An independent commission of inquiry into mental health services was recently requested by an Auckland professor.
Max Abbott, the Dean of the Faculty of Health and Environmental Sciences at Auckland University of Technology (AUT), has said that a review of the services could not only help people with mental health issues, but also reduce offendings.
“The Minister of Justice, Amy Adams, yesterday highlighted the large number of people appearing before the courts who have mental health disorders, and called on the health sector to provide more help. Peter Dunn, Associate Minister of Health, has also recently called for a health rather than a criminal justice response to people who misuse illicit drugs,” said professor Abbott, who said that he supports both ministers.
In press release by the AUT, Abbott said that current services are strained. Some of the issues that should be addressed include funding, as well as the way that the services are delivered.
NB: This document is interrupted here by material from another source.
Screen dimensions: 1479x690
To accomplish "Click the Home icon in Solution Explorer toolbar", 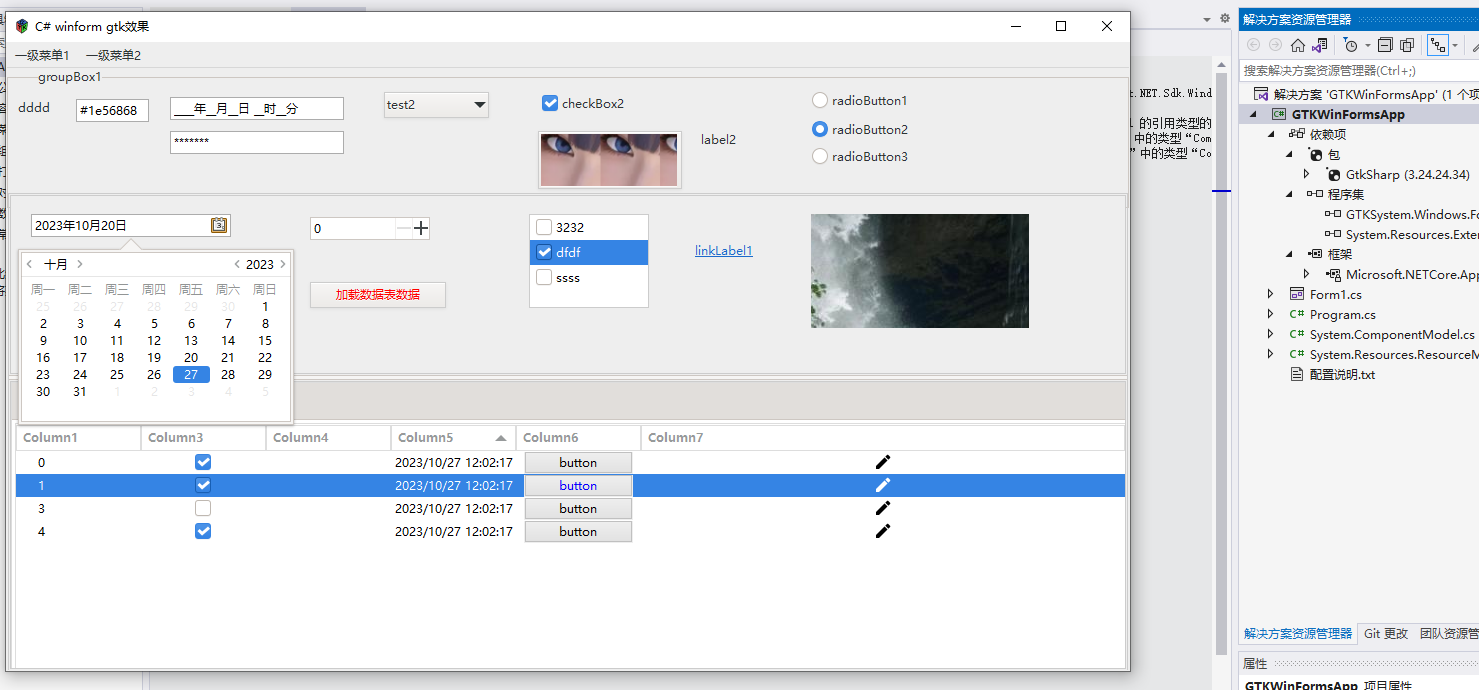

The article adds that there is a disconnect between primary and secondary care “with people with severe mental disorders having serious physical health problems and reduced life expectancy and many people with common anxiety and affective disorders being unable to access appropriate treatment and support.”
May is Mental Health Awareness Month in the United States and other countries. Since 1949, Mental Health America has been making efforts to reading millions all over the world to spread awareness through media campaigns and local events. This year, the theme is “Life With a Mental Illness,” which calls to on individuals to share what life is like for people who are struggling with it.